Medicare expenses--the amount paid by Medicare (CMS) for the healthcare of Medicare beneficiaries.  Beneficiaries are predominately but not entirely over age 65.  With the advent of the Medicare drug benefit, Medicare expenses soared  , Medicaid expenses dipped slightly, but total healthcare expenses didn’t budge.

Medicaid expenses--same concept as above.  Note, however, that Medicaid includes all age groups, and the eligibility rules change with the political wind.  As Medicaid eligibility  increases, some people will move from private insurance to Medicaid, thus shifting some expenses from private insurance to Medicaid.

SCHIP--a state program to provide some healthcare benefits to children in low income families.  Expenses for SCHIP are frequently lumped with Medicaid.  Like Medicaid, as SCHIP eligibility  is expanded, you begin to capture more and more children who are already insured thru their parents’ workplace.  It’s a bell curve, and politicians argue over where to draw the line. 

This intrduction may seem trite, but be careful.  The terms cost and expense are used interchangeably many times, and Medicare expenses are sometimes equated with total US healthcare expenses.

As a country, we do pay more for healthcare than any other country.  More per capita, more as a percent of GNP, and more per unit of service received.  Why?  The answer is complex, but the simple version is that it just costs more here.  The price of an appendectomy is higher in the US than any other country, with the exception of England, particularly with the fall in value of the US $.  The high cost of goods and services in the US has led many companies to move operations overseas, and this has  sparked the development of medical tourism for elective procedures. In general, however, you can’t offshore personal services, particularly those that must be supplied in a hurry.  So we pay the price.  And since there’s no pressure on prices (e.g. no price competition), we pay a high price.

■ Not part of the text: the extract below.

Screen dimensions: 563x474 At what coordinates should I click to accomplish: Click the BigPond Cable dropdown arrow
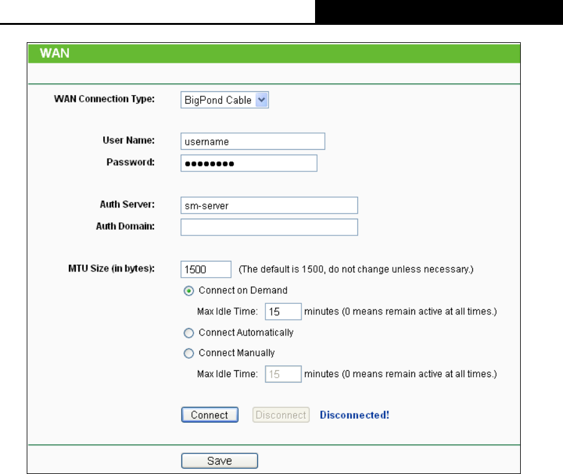pos(262,100)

Older people need more healthcare, and one might think that our aging population would push Medicare expenses upward.  And this is true, but not very much.  Peter Orzag of the Congressional Budget Office published charts demonstrating the small effect of age on total healthcare expenses.  As he and others point out, the primary driver of rising healthcare expenses is technology.  We keep inventing new and more expensive ways to spend money on healthcare.  In most industries, technology drives improvement in productivity and reduces unit costs.  Not true in healthcare.  Each new technology adds to our annual healthcare expenses.  For a classic example, think about prescription drugs.  New drugs are sometimes demonstrably better than older ones, but they are also more expensive.  Much more expensive.  And there is no requirement that they reduce to overall cost of treating the patient.  There is no driver for a competitive advantage through using the new drug.  Look also at hernia repair.  As a patient, you will be offered the option of having it done with a laparoscope--a technique that produces equivalent results with higher risk and much greater expense.  Yet, surgeons do it, patients accept it, and insurance companies pay for it.
So the major villain is technology.  (This, of course, does not include the use of information technology (IT).  Healthcare as an industry is just beginning to think about the use of IT  in areas other than billing.)  Other factors contribute, including our aging population.  Don’t forget the expanding number of people.   More people use more healthcare, and that means more total healthcare expenses.  Try adding up the costs of CDC recommended immunizations for a new child up to age 18 years. 

The net result of all this pressure is that our healthcare expenses are increasing faster than our GDP--a fact that alarms Mr. Orzag.  This cannot be allowed to continue, but where and how do we draw the line?